Giovani e buoni spenditori: l’offerta turistica italiana, così duramente colpita, si sta preparando a offrire turismo di qualità (che vuol dire trasporti efficienti, strutture dell’accoglienza rinnovate nei servizi anche extra-alberghieri, ristorazione di eccellenza secondo i parametri delle grandi guide internazionali, …)?

Ben vengano le iniziative di sensibilizzazione. Come quella promossa in questi giorni da Federalberghi, con una petizione online indirizzata al governo per salvare le imprese e i lavoratori del turismo, “prima che sia troppo tardi”. Un settore messo in ginocchio dalla pandemia, anche e soprattutto nelle città d’arte, dove le strutture ricettive alberghiere hanno registrato crolli di fatturato fino a oltre l’80%.

E ben vengano le nuove opportunità per conoscere la richiesta del turista potenziale. In questa direzione si muove l’iniziativa “Hotel Insights” di Google, che ha scelto l’Italia come primo Paese al mondo per lanciare il programma. La piattaforma HotelInsights (https://hotelinsights.withgoogle.com/intl/it_it/) permetterà a strutture e operatori del settore di ottenere informazioni riguardo alle ricerche effettuate dai potenziali turisti, da quali paesi arrivano e come cambiano le loro preferenze nel tempo. Inoltre, fornirà consigli utili su come sfruttare al meglio queste informazioni, aiutando a sviluppare conoscenza e asset digitali a sostegno delle proprie attività. Insieme a Hotel Insights, verrà reso disponibile un programma di formazione dedicato ai professionisti del settore con l’obiettivo di acquisire e sviluppare nuove competenze digitali, utili per farsi trovare pronti quando il turismo potrà finalmente ripartire. Il programma comprende i “Google Digital Training”, corsi online che saranno fruibili direttamente dai siti di Confindustria Alberghi, Federalberghi, Federturismo Confindustria per tutti i loro associati, insieme a un intero modulo di corsi dedicato al verticale turismo di Eccellenze in Digitale 2020-2021, un progetto supportato da Google.org e in collaborazione con Unioncamere.

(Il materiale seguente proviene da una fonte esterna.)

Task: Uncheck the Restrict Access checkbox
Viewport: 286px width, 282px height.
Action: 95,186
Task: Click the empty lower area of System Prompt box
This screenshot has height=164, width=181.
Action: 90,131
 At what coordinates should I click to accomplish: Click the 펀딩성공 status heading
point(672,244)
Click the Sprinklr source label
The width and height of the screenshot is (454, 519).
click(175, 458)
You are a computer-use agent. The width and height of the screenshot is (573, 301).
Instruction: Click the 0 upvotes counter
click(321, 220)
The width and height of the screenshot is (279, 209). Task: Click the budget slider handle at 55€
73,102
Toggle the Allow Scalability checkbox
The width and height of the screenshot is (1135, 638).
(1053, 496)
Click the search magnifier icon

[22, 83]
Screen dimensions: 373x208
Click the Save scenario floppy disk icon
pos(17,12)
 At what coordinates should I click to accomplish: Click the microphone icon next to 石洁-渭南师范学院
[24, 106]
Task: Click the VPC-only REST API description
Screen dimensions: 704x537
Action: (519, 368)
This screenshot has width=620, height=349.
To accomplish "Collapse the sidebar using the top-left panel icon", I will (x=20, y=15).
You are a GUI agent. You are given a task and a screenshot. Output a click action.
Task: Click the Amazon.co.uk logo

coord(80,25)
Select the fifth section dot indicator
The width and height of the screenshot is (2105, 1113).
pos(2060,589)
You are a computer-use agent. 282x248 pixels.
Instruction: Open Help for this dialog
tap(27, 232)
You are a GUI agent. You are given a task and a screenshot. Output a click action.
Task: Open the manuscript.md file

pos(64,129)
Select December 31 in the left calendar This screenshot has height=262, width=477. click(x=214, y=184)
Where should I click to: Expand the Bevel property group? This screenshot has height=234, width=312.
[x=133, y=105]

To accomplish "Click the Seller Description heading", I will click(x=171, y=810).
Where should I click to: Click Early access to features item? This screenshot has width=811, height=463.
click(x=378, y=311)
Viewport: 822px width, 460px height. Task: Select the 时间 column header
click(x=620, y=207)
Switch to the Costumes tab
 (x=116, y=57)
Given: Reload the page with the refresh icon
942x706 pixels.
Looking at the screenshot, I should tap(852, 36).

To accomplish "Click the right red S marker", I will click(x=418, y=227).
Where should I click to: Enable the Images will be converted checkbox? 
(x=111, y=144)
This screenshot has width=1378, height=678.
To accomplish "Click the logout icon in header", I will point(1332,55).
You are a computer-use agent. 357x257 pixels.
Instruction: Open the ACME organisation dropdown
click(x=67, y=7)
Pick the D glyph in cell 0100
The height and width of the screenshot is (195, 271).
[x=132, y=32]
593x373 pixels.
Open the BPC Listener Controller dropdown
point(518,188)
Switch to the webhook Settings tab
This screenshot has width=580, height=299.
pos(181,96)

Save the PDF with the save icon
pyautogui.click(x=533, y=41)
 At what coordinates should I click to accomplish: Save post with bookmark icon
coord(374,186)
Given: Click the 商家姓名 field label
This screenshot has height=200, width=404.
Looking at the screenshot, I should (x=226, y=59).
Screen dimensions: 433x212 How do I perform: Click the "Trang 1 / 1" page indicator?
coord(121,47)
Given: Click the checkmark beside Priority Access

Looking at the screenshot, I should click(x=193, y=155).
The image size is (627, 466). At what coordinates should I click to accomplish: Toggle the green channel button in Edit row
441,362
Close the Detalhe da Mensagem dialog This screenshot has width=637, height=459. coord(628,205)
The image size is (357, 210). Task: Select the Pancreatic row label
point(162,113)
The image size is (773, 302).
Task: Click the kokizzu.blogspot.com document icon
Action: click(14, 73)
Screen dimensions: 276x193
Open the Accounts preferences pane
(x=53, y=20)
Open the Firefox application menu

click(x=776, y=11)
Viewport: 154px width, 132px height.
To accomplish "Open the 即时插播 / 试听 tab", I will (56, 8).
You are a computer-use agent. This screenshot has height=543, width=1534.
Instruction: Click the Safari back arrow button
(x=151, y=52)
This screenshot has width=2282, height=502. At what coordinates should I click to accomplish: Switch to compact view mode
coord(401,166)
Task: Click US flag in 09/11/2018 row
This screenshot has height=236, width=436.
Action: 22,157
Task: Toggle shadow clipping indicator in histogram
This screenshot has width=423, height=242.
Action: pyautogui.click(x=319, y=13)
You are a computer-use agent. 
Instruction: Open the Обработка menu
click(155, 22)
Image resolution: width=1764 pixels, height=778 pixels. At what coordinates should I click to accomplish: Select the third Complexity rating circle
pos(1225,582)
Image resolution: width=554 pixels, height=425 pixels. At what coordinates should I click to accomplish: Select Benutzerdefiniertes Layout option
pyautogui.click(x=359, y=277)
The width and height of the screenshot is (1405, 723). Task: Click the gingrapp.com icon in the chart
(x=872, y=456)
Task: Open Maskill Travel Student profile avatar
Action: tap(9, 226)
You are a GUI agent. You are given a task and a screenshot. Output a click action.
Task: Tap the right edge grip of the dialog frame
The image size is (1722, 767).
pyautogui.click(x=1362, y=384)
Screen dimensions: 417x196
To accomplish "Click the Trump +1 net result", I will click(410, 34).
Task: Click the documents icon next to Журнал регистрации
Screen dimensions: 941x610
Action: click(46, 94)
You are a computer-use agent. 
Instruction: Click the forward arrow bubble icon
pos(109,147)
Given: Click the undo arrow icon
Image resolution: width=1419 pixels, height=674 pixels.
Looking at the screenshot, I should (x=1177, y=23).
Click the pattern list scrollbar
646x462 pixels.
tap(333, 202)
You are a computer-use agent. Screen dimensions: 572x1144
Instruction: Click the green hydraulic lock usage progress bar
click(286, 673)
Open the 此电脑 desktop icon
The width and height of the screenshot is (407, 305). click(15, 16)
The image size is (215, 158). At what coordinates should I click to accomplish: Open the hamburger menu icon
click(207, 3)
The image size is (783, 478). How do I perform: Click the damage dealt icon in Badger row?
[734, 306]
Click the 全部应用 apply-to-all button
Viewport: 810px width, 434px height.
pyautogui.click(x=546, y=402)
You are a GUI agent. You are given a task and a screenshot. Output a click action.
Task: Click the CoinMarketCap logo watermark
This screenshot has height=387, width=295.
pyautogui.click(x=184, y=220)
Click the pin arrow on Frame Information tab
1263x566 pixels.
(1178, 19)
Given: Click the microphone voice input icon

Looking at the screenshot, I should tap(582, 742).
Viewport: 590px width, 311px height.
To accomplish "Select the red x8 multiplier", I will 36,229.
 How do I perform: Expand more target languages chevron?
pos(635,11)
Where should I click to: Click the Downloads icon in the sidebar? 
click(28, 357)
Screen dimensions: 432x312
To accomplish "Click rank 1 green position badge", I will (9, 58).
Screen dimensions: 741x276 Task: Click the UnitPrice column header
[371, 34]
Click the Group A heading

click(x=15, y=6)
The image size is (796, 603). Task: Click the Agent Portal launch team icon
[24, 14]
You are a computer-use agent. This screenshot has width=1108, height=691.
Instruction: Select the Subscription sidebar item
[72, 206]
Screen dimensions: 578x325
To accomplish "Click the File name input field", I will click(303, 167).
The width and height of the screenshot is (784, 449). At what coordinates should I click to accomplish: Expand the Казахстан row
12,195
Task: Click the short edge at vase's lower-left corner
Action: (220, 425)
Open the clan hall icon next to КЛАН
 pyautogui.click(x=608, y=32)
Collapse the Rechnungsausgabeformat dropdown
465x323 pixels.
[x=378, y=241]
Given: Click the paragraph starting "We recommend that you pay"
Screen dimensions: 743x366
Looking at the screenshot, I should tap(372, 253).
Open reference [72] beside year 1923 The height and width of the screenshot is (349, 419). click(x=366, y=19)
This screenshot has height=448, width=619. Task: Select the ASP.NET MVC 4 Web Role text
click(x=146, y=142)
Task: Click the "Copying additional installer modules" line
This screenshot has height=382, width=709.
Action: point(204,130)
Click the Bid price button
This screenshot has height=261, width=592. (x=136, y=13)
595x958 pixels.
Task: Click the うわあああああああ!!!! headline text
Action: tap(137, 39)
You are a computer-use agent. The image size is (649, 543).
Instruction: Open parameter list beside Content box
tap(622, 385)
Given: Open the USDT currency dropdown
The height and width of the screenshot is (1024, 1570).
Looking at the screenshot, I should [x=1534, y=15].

Ma soprattutto ben vengano i programmi nel Recovery Plan, in favore del turismo, anche se paiono – soprattutto agli operatori, come si è espressa Confindustria – assai esigui. “Abbiamo dinnanzi a noi un periodo ancora molto duro, Enit stima che il ritorno ai livelli pre-crisi potrà affacciarsi all’orizzonte solo nel 2023 – ha dichiarato la vicepresidente di Associazione italiana Confindustria alberghi (Aica), Maria Carmela Colaiacovo -.  Per questo siamo sconcertati rispetto a quella che sembra la decisione di destinare nel Recovery Plan appena 8 miliardi a turismo e cultura. Due asset centrali nell’economia del Paese a cui viene riservato poco più del 2,5% delle risorse del piano a fronte di un impatto sul Pil che per il solo turismo vale oltre il 13% del totale”.